Nie polecam, a wręcz odradzam!!! Niemiła obsługa, brak zainteresowania personelu przed i po operacji. Brak pomocy przy próbach karmienia piersią, skandaliczne zachowanie personelu przed, w trakcie i po operacji. Brak zainteresowania, empatii i pomocy. Wszytskie pacjentki traktowane poer "Ty", do tego odgłosy z porodówki np. "przyj ku..o, bo dziecko udusisz" Nie dość, że spaprali mi cięcie, pozwolili na powstanie zakażenia, zrobili znieczulenie zewnątrzoponowe naruszając warstwę opony przez co powstał wyciek płynu rdzeniowego. Przez bóle popunkcyjne nie mogłam przez 2 doby zajmowac się dzieckiem i NIKT MI NIE POMÓGŁ!!! dziecko było brane na karmienie (BUTLĄ) i na kąpiel, ciągle płakało a ja nie mogłam się ruszyć. Po stwierdzeniu zakażenia (pielęgniarka zaproponowala zafałszowanie temperatury w aktach tzn. mialam 40 st. ale powiedziala że może wpisać normalną!!! ) wysłano mnie na dół na ginekologię a dziecko zostało na gorze. Horror trwal ponad 10 dni. Przy wypisie też nikt nie pokazal mi jak karmić dziecko piersią. Szpital ma certyfikat UNICEFu chyba nielegalnie. Nigdy więcej! O goleniu i lewatywie bez mojej zgody i bez potrzeby nie wspomnę...

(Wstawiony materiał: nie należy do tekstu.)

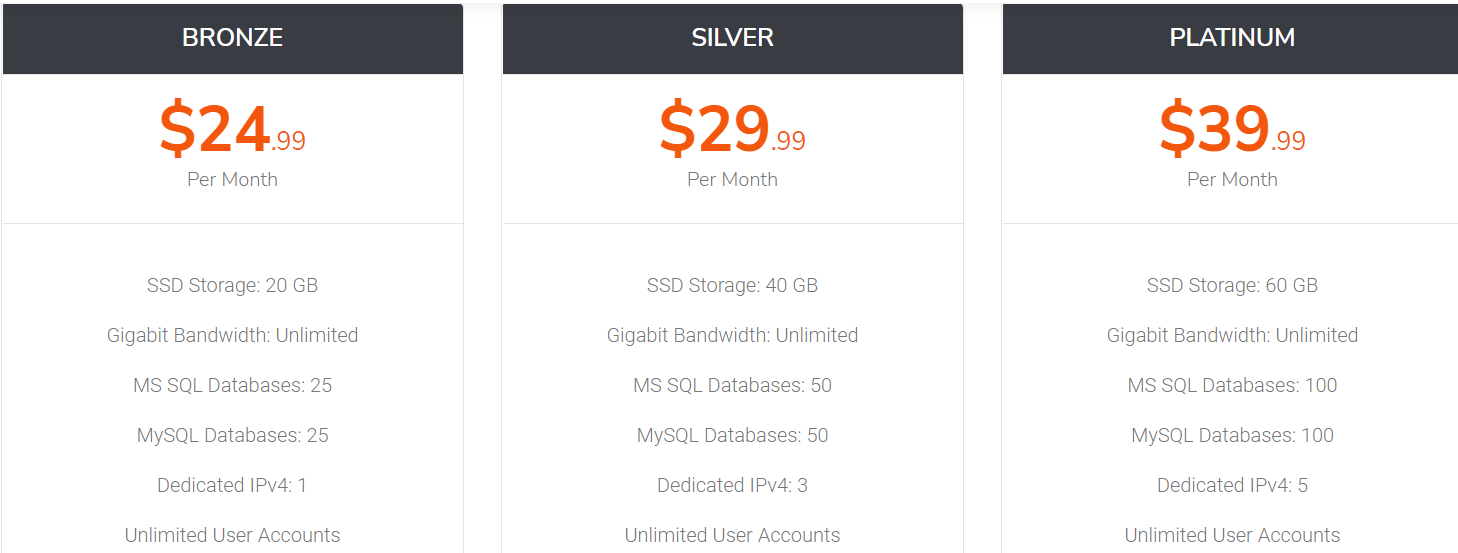Click Platinum MySQL Databases: 100

(x=1232, y=435)
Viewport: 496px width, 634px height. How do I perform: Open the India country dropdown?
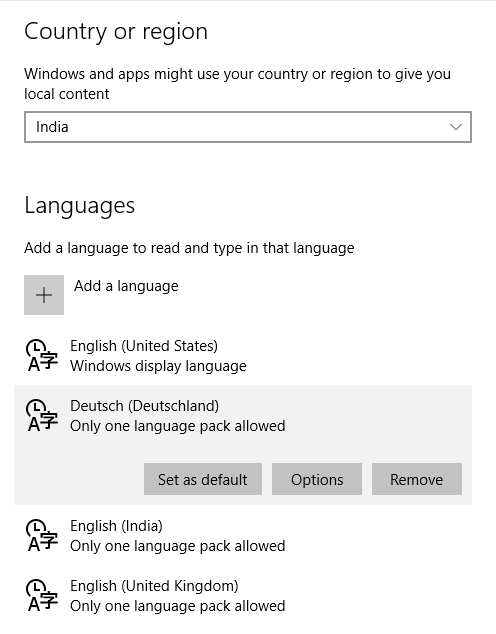(x=248, y=127)
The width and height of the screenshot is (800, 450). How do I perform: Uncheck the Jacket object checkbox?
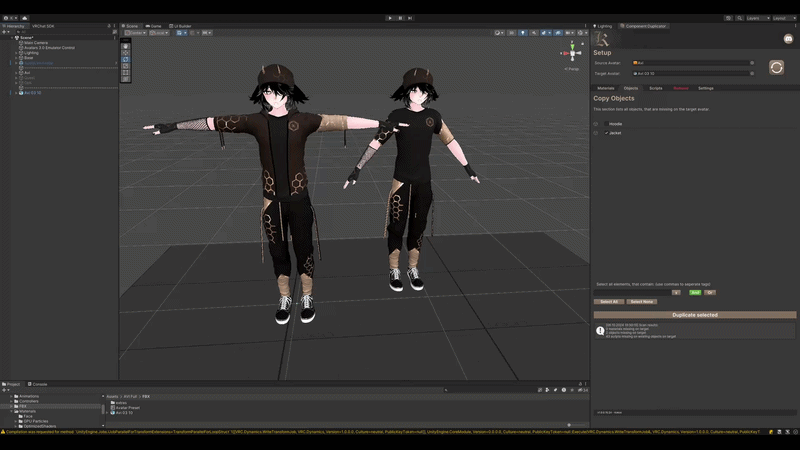tap(606, 133)
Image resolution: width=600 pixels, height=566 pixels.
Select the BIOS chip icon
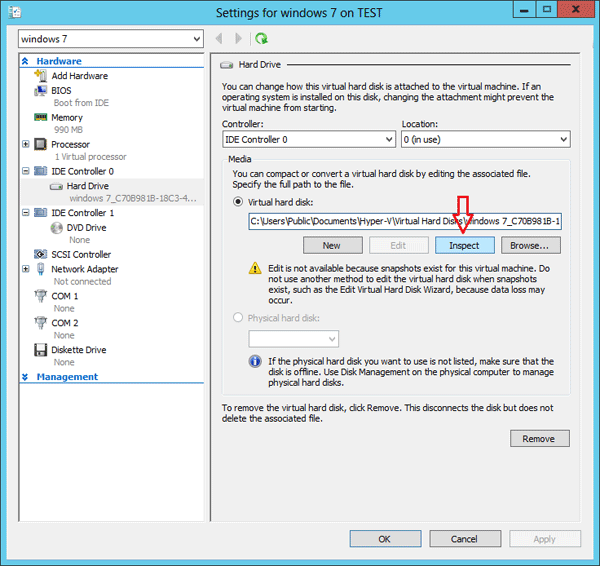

opieka podczas porodu ok, problem w tym ze niektore polozne nie chcialy mowic jakie leki mi podawaly.. totalny brak jakiejkolwiek prywatnosci przy porodzie stalo nademna co najmniej 8 osob.. plus jest taki ze bardzo mili ludzie tam pracuja. po porodzie zostalam zostawiona sama sobie z dzieckiem, o jakakolwiek pomoc trzeba sie prosic, jesli cudem znajdzie sie jakas pielegniarke na korytarzu. ogolnie szpital w porzadku.
Opieka przed i po porodzie bez zarzutu, panie położne przemiłe bez jednego wyjątku, zawsze pomocne, odpowiadają na wszystkie pytania i prośby. Dodatkowo pokazują jak karmić, kąpać i przewijać dzidziusia, udzielają wielu cennych wskazówek, które mogą przydać się po wyjściu ze szpitala. Polecam ten szpital wszystkim mamom, którym zależy na kontakcie z maleństwem zaraz po porodzie, dla mnie ogromnym plusem był fakt, że dziecko było cały czas przy mnie. Warunki w szpitalu również miło mnie zaskoczyły, jest mały, kameralny, przyjazny, każda pacjentka jest traktowana indywidualnie, a nie taśmowo jak w niektórych dużych szpitalach. Z czystym sumieniem polecam.